Loggerheads are found throughout the world and are the most common sea turtle in U.S. waters. But they face a myriad of threats due to their globetrotting ways, including getting caught in fishing nets and losing their nesting sites to development. They are listed as threatened in the United States and endangered internationally.

Conservationists said protecting these nesting sites -- there are some 90,000 nests each year in the United States alone -- are crucial to their survival. Throughout the nesting season, females crawl out of the water, dig three to five nests and deposit 100 to 150 eggs in each. They do that three to five times a year, every two to three years, for their entire lives.

"The only way a female turtle can be sure that she is nesting in a place favorable for egg development is to nest on the same beach where she hatched," Brothers says. "The logic of sea turtles seems to be that 'if it worked for me, it should work for my offspring.'"

David Godfrey, the executive director of the Sea Turtle Conservancy, said there "has been good science" showing the role that the magnetic field plays in turtle navigation.

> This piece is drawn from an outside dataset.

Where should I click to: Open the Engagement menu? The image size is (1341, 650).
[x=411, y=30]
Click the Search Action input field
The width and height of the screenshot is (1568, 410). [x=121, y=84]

But he said there have to be other factors in choosing a suitable nesting site, given that so many sites in Florida have been disrupted by sea walls, night lighting and the construction of piers.

"In every county for which he looked at data he seems to find that nesting is concentrated or spread in areas where there have been magnetic shifts," said Godfrey of Brothers. "I would be surprised that they adhere to that model so predictably. The reason is that there are so many variations in conditions on nesting beaches. I see firsthand turtles change nesting behavior every single night."

Brothers agreed that magnetic field alone could lead turtles to sites that had long ago been replaced by condos or islands or where the magnetic signature might have moved off into the water. He believes they would still use the magnetic field to direct them near the nesting site and then use other senses like smell -- which is how salmon return to their natal streams -- to find a suitable site.

"We don't think this is the only thing they are using and they will navigate to a nest with a specific magnetic signature with disregard for everything else," he said. "If there is a huge condo or something else changes on the beach that makes it unsuitable, they will certainly leave and go somewhere else."